= Task instructions =
1. Answer these questions from the insurgency model description, each on its own line.
(a) In what year did Dr. Bennett's paper appear?
(b) What are the dimensions of the simulation board?
(c) How many times is the terrain smoothing repeated?
2. Carry on the insurgency model description from its last sentence.

= Text passage =
This is model based on Dr. Wheeler's paper "It pays to be popular: A study of civilian assistance and guerilla warfare" in 2005 and Dr. Bennett's paper titled Governments, civilians, and the evolution of insurgency: Modeling the early dynamics of insurgencies in 2008.

WHAT IS IT?

This is a basic of Dr. Wheeler's model (See my othe work of the improved version). I rebuilt the essential parts of this classic Netlogo model from scratch in order to unravel deeper relationships of various parties involved in the counter-insurgency operations, such as civilians, insurgents and soldiers.

HOW IT WORKS

Simulations are conducted on a two-dimensional 50 by 50 unit board. Each grid, or patch, is designated as containing either urban construction or vegetation. 120 grids with lowest density are urban areas colored in black, and the rest are green grasslands with vegetation density ranging from 1000 to 9000. The smoothing of terrains follows Wheeler’s design and is repeated a total of three times. In addition, the smoothing algorithm allows urban grids to usually form in clusters, representing settlements and villages of various sizes.

= Extracted information =
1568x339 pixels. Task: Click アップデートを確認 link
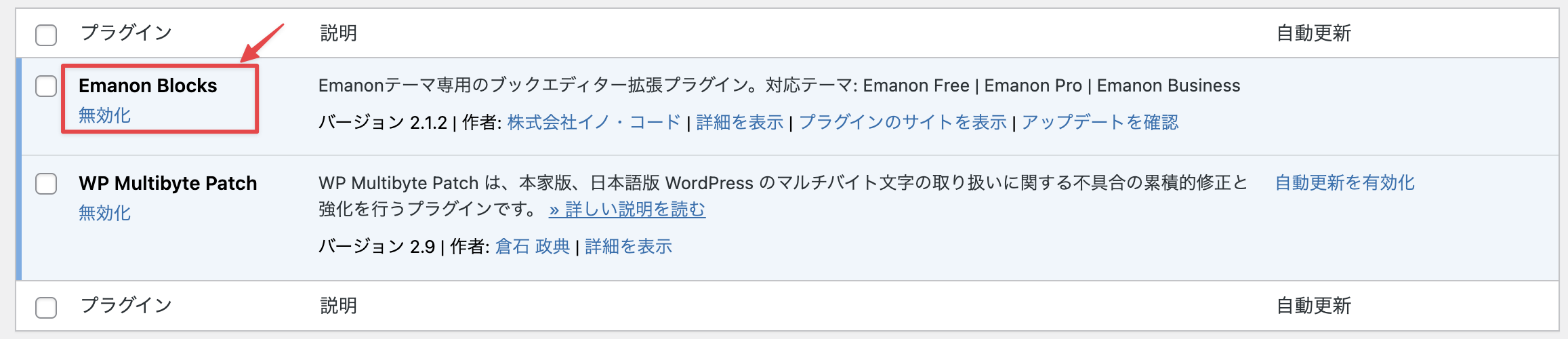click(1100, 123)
...
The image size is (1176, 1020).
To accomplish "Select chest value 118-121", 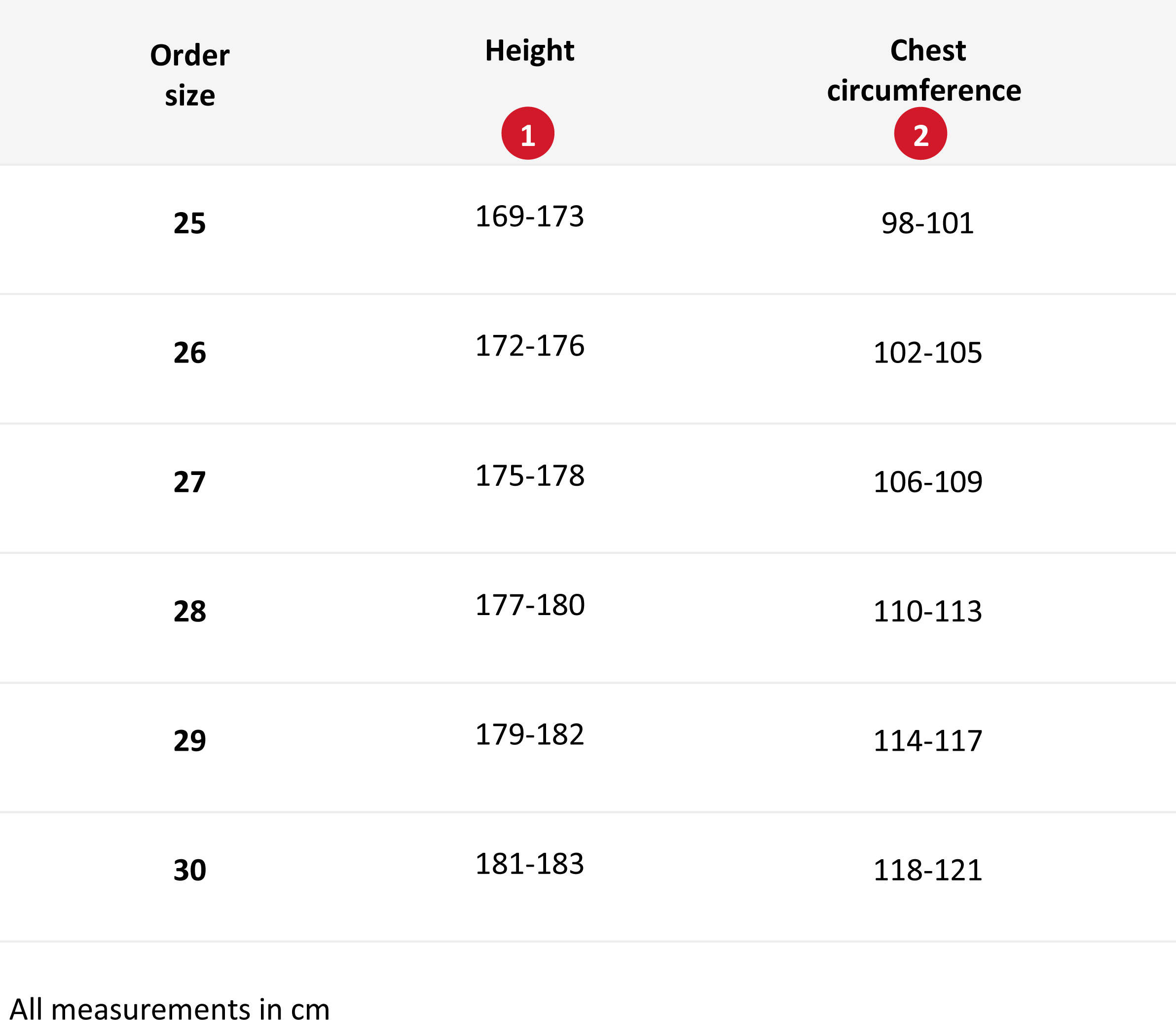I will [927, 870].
==
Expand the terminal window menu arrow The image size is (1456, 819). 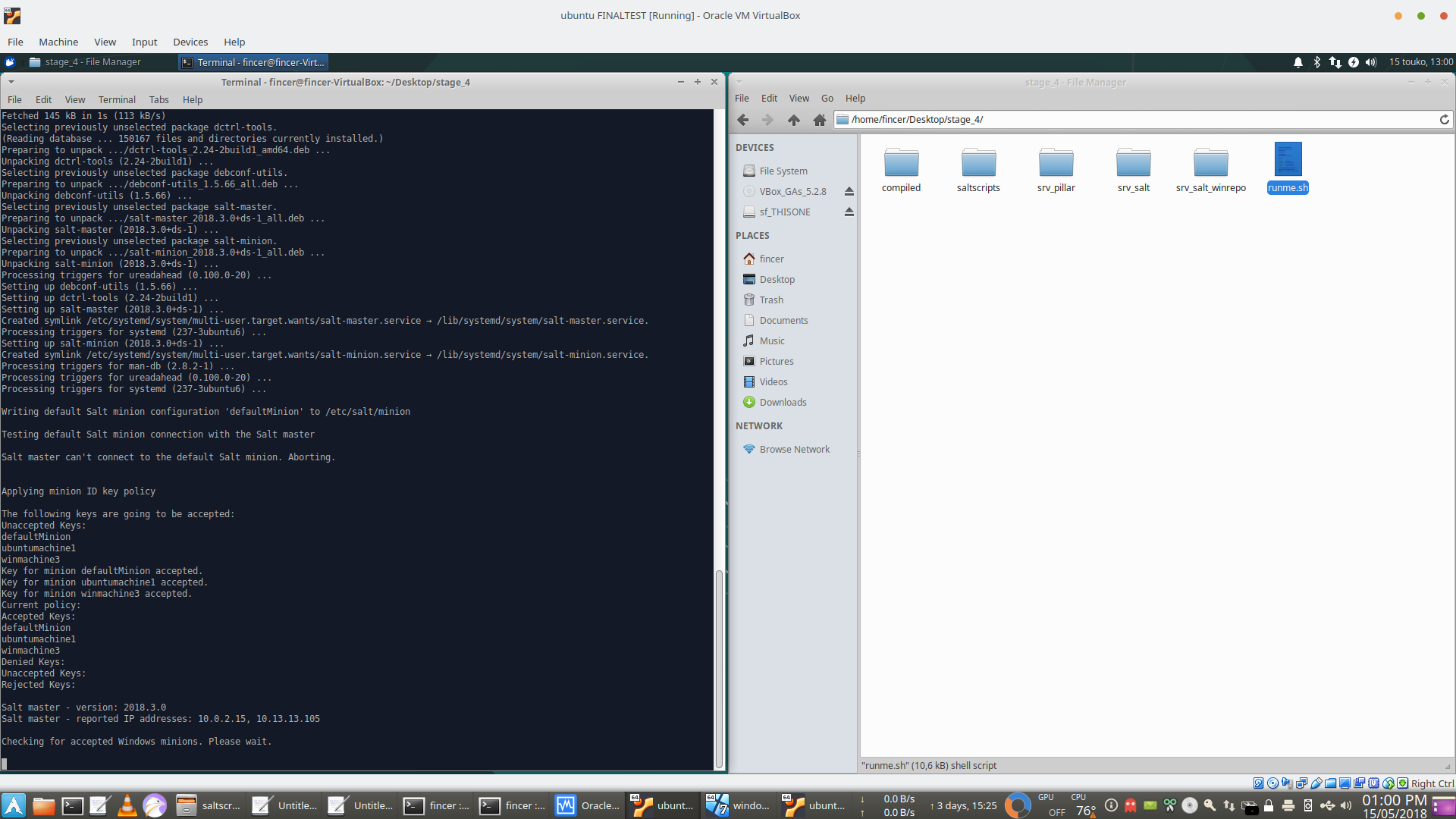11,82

= Responses in order =
1.
(a) 2008
(b) 50 by 50 units
(c) Three times

2.
There are three factions of agents modeled, including white local civilian populace, red insurgents and blue soldiers or peacekeepers. Each group has its own breed and should follow a set of movement / engagement rules. Their initial numbers spawned could also be adjusted.

Movements:

Civilian’s rules: There are two movement modes associated with civilians, determined by whether they have any knowledge of a known insurgent threat. At the beginning, each civilian will walk towards a random direction at each tick. If the heading patch has a density higher than 5000, the civilian will turn back and adjust to a new random heading. Therefore, civilians should have a natural tendency to stay in cities and areas with low vegetation density. If an insurgent is presented within three units, the civilian’s status will become “panic” for the next 20 ticks. During this time, this agent will be colored yellow and run towards the nearest soldier until the panic countdown reduces to zero. That nearby insurgent will also be detected for the same amount of time.

Insurgent’s rules: Insurgents start by moving to the grid with the highest density in the radius of 20 patches. They will keep hiding unless being detected. Insurgents have a good vision of spotting unalerted soldiers in the radius of 8 and ambush them. When detected, they move away from the spotter and find another high-density patch nearby to hide.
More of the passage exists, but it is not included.